The reason for my request of 600, 800, and 1000 was future-proofing.  There's no sense in limiting the image size options such that they have to be revisited every few years as we see increases in R-Pi performance, RAM, screen sizes, and resolutions.   Looking at a 6-wide album cover layout on my full-screen browser, even though the album art is displayed larger next to the tracklist, the larger cover art is clearly sharper than corresponding thumbnails.  That just shouldn't be; if anything, the smaller image should look sharper, but certainly not less sharp.

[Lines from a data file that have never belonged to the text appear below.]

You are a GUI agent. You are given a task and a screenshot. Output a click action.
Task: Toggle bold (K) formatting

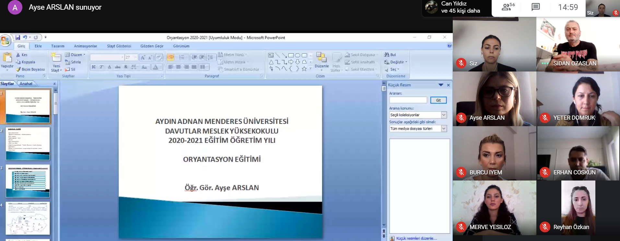(x=94, y=67)
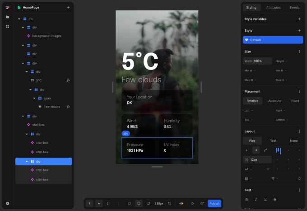Screen dimensions: 307x211
Task: Switch to the Attributes tab
Action: (273, 8)
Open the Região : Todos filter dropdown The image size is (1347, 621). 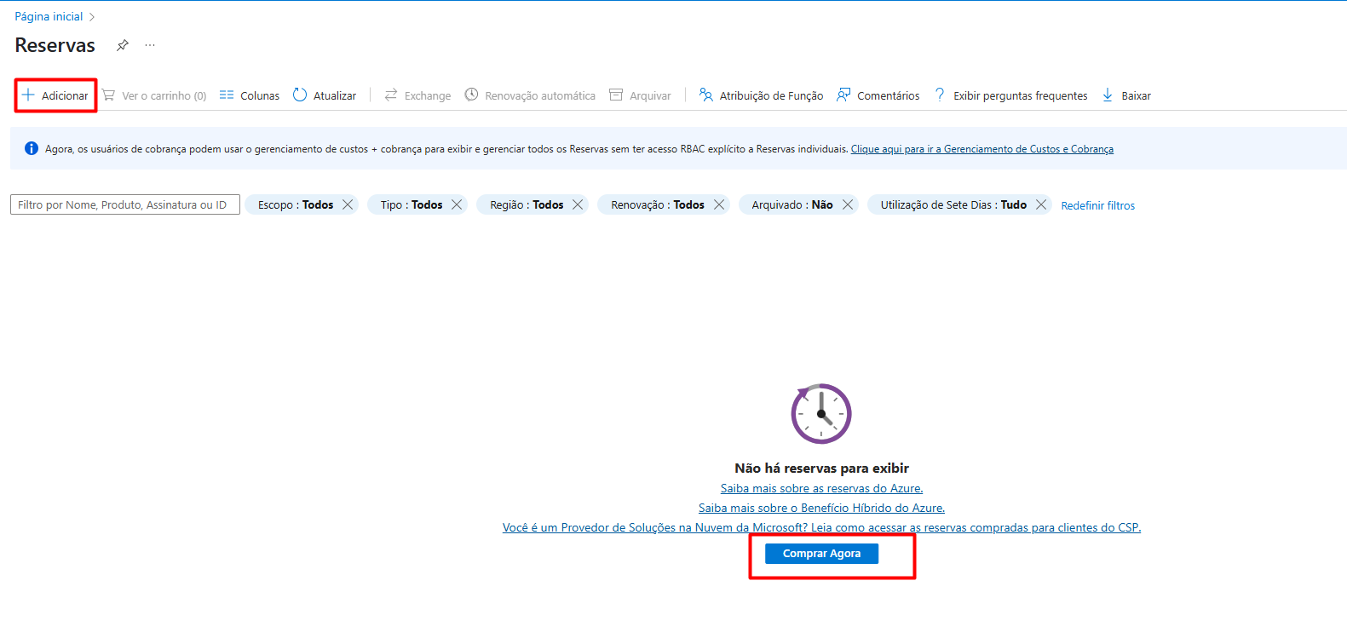(526, 204)
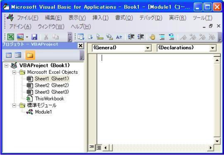Click the Comment Block icon
This screenshot has height=155, width=224.
[162, 37]
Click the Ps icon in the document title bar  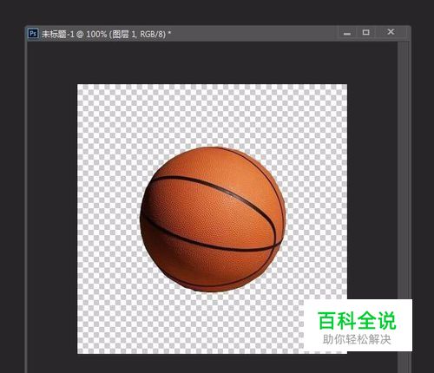[x=33, y=33]
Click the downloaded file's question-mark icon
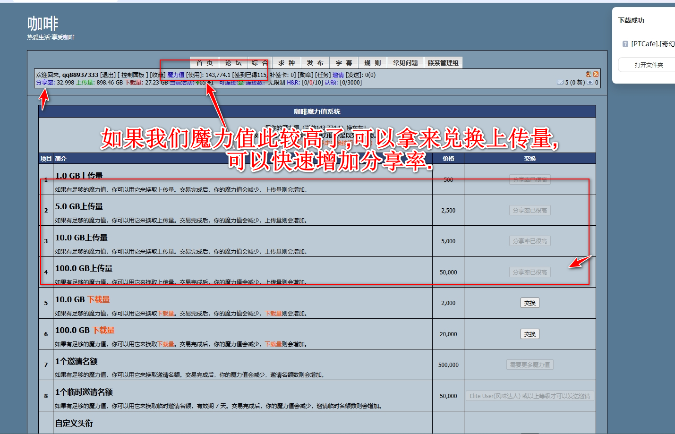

"The problem with big images (and why we don’t just use the original cover art scaled down) is that it uses a lot of memory and your browser needs to load them so it’s slower. "
Slower than the ~0.7 seconds it takes now to load up my library of album art at 400px on moOde using gigabit ethernet?  Oh no!   Big Grin

What a person considers to be acceptable is going to be based on their own priorities, CPU(s), RAM, storage space, network performance, music library size, and sense of what is "good enough." I would not presume to limit everyone else to only the subset of choices that would satisfy me at this moment in time.

Your suggestion for determining optimal settings is great.  Give users the ability to do that within moOde and many will  That's better than having them spend the time outside of moOde only to find that their Raspberry Pi's CPU, RAM, storage, or network connectivity imposes a bottleneck they hadn't planned on.  If you're happy with the default, no harm in having settings that you're not ready to explore.  It's just like a video game.  Some just play the games at the default settings.  Others people only care about framerate; and others are willing to settle for a lower framerate for better graphics.  That's why you can do so much tuning in most modern games.
Cheers,
  Miss Sissy Princess
Reply
#10
Making the thumbnails larger won’t improve the resolution of your display, the largest a thumbnail image (6/2 currently) can only ever be ~700px for your display. 700px x 6 = 4200px with the remainder being spacing between thumbs and the screen edges.

I think a better option for users that find themselves in a similar situation might be a setting to bypass thumbnails (or at least large thumbs) and instead use the original image instead of generated thumbnails.